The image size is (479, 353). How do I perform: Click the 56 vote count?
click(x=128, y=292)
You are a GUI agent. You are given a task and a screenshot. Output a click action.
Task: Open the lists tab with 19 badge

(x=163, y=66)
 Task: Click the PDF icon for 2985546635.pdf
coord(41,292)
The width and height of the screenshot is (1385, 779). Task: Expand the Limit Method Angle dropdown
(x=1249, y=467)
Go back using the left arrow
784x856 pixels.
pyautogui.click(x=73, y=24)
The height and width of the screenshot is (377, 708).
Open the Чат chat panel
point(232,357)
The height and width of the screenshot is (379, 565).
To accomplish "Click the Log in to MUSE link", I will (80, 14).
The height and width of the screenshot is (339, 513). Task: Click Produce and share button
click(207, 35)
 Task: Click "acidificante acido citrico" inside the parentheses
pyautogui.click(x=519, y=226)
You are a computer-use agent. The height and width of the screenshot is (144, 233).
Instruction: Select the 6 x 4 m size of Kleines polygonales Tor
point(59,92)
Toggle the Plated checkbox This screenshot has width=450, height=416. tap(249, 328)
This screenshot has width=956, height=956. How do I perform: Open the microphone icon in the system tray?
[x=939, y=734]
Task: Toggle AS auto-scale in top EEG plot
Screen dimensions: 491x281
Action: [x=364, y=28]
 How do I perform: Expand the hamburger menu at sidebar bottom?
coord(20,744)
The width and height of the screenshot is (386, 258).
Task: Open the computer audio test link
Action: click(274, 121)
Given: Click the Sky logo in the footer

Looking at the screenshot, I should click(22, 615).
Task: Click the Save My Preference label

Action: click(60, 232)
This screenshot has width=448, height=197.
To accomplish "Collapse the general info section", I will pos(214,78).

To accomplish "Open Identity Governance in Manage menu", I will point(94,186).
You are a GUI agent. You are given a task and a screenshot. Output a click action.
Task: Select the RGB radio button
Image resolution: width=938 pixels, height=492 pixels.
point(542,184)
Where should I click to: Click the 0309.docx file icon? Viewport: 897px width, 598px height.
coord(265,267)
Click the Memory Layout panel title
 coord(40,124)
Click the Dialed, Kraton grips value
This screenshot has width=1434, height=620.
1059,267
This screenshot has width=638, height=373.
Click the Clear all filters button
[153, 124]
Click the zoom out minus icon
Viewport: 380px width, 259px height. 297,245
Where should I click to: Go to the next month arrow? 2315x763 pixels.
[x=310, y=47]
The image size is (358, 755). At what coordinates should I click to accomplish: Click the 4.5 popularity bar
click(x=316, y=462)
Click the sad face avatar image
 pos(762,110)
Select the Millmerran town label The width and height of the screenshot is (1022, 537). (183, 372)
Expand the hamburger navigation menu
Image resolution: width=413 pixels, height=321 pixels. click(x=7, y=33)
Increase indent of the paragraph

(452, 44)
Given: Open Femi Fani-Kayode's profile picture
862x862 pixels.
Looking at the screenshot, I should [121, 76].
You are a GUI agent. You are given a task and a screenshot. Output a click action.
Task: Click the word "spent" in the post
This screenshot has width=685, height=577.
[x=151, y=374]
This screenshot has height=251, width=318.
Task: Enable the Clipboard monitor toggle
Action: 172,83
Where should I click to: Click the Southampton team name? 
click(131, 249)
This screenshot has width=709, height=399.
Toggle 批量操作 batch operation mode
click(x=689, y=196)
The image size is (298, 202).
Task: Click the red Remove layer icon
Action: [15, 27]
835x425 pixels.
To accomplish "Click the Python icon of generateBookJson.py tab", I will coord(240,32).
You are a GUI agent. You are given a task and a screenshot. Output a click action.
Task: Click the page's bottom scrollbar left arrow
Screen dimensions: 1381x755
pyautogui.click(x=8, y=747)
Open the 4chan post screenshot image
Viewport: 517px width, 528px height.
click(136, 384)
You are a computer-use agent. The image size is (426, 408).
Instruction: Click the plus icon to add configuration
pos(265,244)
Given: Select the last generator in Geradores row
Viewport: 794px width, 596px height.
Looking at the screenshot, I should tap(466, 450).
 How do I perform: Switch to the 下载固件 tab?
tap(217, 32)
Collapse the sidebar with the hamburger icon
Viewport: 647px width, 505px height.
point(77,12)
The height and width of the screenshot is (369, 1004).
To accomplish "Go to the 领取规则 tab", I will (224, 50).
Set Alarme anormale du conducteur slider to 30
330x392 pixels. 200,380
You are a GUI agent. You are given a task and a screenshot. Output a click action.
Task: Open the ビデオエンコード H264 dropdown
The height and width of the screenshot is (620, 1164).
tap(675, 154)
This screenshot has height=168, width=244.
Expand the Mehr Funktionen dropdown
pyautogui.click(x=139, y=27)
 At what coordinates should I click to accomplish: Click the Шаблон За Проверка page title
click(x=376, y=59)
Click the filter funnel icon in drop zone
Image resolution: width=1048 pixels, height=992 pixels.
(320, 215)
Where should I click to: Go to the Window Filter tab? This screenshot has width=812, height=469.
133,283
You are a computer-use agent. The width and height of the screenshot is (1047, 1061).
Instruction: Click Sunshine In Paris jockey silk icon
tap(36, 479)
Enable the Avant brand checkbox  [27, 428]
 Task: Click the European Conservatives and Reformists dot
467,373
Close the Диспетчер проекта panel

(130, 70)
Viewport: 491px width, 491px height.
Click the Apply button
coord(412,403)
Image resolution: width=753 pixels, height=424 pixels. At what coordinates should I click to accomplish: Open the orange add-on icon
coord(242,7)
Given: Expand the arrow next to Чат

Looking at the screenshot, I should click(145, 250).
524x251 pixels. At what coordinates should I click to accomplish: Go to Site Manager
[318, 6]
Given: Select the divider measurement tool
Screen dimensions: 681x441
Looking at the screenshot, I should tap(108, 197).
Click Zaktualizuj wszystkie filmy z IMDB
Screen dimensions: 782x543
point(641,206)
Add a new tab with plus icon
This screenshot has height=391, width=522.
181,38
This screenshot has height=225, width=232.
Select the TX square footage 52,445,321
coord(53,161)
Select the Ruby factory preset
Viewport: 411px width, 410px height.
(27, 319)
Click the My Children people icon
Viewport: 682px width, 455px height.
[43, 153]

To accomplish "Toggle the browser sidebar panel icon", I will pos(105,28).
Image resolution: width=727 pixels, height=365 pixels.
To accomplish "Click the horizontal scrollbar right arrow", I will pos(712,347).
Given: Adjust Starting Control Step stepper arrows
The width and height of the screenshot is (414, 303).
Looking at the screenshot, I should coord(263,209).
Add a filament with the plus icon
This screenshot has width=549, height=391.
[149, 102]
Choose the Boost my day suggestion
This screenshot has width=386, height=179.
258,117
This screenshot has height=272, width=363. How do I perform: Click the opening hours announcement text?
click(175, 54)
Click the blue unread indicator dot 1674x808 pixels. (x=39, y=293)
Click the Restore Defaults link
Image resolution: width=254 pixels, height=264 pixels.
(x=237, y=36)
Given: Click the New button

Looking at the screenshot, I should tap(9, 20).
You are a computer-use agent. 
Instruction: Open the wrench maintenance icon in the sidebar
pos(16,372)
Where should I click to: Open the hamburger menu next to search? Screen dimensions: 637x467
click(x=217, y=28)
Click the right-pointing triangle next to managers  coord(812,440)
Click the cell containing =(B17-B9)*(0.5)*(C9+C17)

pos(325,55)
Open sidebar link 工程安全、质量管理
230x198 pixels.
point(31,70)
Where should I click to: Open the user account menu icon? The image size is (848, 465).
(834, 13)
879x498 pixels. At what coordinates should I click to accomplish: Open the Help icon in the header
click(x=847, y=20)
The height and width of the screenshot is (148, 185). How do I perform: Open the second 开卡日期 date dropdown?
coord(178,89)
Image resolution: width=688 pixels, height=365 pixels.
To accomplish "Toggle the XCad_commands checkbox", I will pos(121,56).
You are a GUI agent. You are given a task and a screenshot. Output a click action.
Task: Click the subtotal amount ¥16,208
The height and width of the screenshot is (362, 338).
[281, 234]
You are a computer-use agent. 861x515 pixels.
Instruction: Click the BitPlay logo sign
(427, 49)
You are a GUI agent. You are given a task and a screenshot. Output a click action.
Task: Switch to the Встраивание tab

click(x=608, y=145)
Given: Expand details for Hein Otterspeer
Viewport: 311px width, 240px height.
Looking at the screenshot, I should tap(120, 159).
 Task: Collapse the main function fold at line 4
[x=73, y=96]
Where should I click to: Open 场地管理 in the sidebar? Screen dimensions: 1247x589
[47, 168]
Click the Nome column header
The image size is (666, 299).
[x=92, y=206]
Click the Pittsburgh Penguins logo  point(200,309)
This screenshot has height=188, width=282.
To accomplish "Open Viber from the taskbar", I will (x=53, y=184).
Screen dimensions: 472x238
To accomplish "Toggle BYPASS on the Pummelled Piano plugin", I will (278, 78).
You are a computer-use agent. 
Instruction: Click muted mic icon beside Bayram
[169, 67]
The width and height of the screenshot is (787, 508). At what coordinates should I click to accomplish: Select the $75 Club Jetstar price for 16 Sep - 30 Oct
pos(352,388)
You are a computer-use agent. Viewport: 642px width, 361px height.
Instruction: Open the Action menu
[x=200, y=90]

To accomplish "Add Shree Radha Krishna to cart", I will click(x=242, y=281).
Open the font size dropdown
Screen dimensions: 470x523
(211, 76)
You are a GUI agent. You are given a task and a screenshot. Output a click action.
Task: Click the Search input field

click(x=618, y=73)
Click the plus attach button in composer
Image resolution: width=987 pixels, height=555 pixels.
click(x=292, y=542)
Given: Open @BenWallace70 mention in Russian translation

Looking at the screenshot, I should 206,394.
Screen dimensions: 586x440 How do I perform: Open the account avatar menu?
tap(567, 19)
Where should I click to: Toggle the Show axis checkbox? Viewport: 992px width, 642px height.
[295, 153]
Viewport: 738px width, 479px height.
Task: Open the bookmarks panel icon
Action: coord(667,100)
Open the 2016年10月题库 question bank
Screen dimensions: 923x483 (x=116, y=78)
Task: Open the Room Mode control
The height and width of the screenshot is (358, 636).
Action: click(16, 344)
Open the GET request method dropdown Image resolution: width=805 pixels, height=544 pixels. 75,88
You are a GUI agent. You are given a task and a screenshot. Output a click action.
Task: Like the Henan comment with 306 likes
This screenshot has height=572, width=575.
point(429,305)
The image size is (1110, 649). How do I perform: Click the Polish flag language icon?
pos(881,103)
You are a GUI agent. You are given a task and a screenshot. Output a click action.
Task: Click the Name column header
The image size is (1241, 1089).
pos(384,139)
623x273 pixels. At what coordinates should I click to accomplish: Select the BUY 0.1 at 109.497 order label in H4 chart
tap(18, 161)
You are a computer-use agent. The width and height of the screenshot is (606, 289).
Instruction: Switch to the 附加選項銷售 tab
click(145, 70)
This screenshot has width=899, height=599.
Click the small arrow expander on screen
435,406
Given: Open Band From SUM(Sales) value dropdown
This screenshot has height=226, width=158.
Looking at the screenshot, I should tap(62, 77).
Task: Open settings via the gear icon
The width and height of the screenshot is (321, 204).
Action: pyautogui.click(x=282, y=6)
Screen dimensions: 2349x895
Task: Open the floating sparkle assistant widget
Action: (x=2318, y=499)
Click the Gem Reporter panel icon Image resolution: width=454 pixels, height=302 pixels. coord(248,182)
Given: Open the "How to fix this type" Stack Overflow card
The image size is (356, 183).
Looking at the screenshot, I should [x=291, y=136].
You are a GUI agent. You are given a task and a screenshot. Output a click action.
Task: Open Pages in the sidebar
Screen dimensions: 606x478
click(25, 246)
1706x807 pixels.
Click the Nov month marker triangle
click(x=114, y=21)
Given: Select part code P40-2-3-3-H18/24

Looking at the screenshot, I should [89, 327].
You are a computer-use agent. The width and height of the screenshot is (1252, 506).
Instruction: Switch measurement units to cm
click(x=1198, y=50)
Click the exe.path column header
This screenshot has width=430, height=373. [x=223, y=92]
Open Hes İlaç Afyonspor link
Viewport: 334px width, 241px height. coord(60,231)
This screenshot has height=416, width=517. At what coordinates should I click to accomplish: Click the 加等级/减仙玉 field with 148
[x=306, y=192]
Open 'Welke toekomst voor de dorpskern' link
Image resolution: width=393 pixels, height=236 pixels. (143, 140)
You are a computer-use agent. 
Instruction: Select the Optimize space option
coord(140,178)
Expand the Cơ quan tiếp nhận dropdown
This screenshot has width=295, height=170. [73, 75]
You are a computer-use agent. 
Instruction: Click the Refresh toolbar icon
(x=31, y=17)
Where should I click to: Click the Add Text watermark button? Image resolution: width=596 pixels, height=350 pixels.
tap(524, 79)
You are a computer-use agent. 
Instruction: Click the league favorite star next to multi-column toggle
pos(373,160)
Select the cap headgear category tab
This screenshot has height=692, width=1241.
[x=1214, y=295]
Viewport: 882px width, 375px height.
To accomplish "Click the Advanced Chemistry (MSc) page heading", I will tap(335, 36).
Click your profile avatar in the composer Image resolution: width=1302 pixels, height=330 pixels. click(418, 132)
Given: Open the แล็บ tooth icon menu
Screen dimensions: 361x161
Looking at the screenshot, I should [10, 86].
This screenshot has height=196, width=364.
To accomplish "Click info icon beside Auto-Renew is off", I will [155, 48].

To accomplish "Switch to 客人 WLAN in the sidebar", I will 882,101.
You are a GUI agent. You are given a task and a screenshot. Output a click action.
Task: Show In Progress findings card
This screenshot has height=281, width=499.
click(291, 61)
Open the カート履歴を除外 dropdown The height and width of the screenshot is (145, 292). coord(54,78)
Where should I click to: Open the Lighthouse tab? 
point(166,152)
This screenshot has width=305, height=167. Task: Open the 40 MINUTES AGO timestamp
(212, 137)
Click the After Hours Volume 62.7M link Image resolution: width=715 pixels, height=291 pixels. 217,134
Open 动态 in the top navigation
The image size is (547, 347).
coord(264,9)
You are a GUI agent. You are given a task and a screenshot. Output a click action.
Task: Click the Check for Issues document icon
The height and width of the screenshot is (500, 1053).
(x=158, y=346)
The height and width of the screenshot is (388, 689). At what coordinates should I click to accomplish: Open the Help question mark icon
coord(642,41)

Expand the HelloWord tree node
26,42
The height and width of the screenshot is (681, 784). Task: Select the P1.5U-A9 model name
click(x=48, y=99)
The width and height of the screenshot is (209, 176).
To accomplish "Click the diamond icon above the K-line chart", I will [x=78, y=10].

===============

▸ Exercise instructions: Your answer should be every line above that contains the word "left".

▸ Solution for this task:
Go back using the left arrow
Task: Click the page's bottom scrollbar left arrow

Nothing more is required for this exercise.